◆ Data records:
• • • •
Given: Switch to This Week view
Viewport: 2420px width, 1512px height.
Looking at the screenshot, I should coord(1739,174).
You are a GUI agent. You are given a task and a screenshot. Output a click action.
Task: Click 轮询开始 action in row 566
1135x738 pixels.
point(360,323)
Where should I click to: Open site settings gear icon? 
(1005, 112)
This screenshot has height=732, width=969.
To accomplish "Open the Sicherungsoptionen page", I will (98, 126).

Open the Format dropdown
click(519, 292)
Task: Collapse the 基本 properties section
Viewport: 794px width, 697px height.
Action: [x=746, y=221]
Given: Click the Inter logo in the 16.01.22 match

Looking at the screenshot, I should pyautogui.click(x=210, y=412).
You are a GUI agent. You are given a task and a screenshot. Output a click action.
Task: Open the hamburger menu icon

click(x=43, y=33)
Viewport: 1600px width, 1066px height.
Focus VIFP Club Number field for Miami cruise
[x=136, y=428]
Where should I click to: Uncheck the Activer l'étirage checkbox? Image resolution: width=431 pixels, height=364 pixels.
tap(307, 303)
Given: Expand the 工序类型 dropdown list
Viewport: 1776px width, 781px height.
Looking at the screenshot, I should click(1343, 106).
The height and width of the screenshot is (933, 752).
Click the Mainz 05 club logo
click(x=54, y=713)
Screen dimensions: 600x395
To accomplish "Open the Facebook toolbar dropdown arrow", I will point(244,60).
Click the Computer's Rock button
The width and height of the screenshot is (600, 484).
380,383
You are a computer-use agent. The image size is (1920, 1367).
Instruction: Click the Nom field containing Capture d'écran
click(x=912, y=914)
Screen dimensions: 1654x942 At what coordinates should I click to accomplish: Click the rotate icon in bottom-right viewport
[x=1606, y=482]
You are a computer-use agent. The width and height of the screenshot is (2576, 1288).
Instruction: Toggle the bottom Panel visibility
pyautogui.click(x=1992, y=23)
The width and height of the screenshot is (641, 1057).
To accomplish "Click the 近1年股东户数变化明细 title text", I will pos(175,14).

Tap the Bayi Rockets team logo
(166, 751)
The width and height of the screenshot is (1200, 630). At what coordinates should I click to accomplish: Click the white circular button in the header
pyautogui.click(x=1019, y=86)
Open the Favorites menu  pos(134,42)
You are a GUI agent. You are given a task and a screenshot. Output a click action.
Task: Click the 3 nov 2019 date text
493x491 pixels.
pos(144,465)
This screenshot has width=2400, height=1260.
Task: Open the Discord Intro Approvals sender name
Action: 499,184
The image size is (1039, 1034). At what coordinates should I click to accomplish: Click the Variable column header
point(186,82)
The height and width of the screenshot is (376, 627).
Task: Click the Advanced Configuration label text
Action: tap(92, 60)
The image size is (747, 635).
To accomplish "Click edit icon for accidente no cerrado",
• • • •
◆ Given task:
Please write out all of the lines above without changing anything.

◆ The answer:
Given: Switch to This Week view
Viewport: 2420px width, 1512px height.
Looking at the screenshot, I should coord(1739,174).
You are a GUI agent. You are given a task and a screenshot. Output a click action.
Task: Click 轮询开始 action in row 566
1135x738 pixels.
point(360,323)
Where should I click to: Open site settings gear icon? 
(1005, 112)
This screenshot has height=732, width=969.
To accomplish "Open the Sicherungsoptionen page", I will (98, 126).

Open the Format dropdown
click(519, 292)
Task: Collapse the 基本 properties section
Viewport: 794px width, 697px height.
Action: [x=746, y=221]
Given: Click the Inter logo in the 16.01.22 match

Looking at the screenshot, I should pyautogui.click(x=210, y=412).
You are a GUI agent. You are given a task and a screenshot. Output a click action.
Task: Open the hamburger menu icon

click(x=43, y=33)
Viewport: 1600px width, 1066px height.
Focus VIFP Club Number field for Miami cruise
[x=136, y=428]
Where should I click to: Uncheck the Activer l'étirage checkbox? Image resolution: width=431 pixels, height=364 pixels.
tap(307, 303)
Given: Expand the 工序类型 dropdown list
Viewport: 1776px width, 781px height.
Looking at the screenshot, I should click(1343, 106).
The height and width of the screenshot is (933, 752).
Click the Mainz 05 club logo
click(x=54, y=713)
Screen dimensions: 600x395
To accomplish "Open the Facebook toolbar dropdown arrow", I will point(244,60).
Click the Computer's Rock button
The width and height of the screenshot is (600, 484).
380,383
You are a computer-use agent. The image size is (1920, 1367).
Instruction: Click the Nom field containing Capture d'écran
click(x=912, y=914)
Screen dimensions: 1654x942 At what coordinates should I click to accomplish: Click the rotate icon in bottom-right viewport
[x=1606, y=482]
You are a computer-use agent. The width and height of the screenshot is (2576, 1288).
Instruction: Toggle the bottom Panel visibility
pyautogui.click(x=1992, y=23)
The width and height of the screenshot is (641, 1057).
To accomplish "Click the 近1年股东户数变化明细 title text", I will pos(175,14).

Tap the Bayi Rockets team logo
(166, 751)
The width and height of the screenshot is (1200, 630). At what coordinates should I click to accomplish: Click the white circular button in the header
pyautogui.click(x=1019, y=86)
Open the Favorites menu  pos(134,42)
You are a GUI agent. You are given a task and a screenshot. Output a click action.
Task: Click the 3 nov 2019 date text
493x491 pixels.
pos(144,465)
This screenshot has width=2400, height=1260.
Task: Open the Discord Intro Approvals sender name
Action: 499,184
The image size is (1039, 1034). At what coordinates should I click to accomplish: Click the Variable column header
point(186,82)
The height and width of the screenshot is (376, 627).
Task: Click the Advanced Configuration label text
Action: tap(92, 60)
The image size is (747, 635).
To accomplish "Click edit icon for accidente no cerrado",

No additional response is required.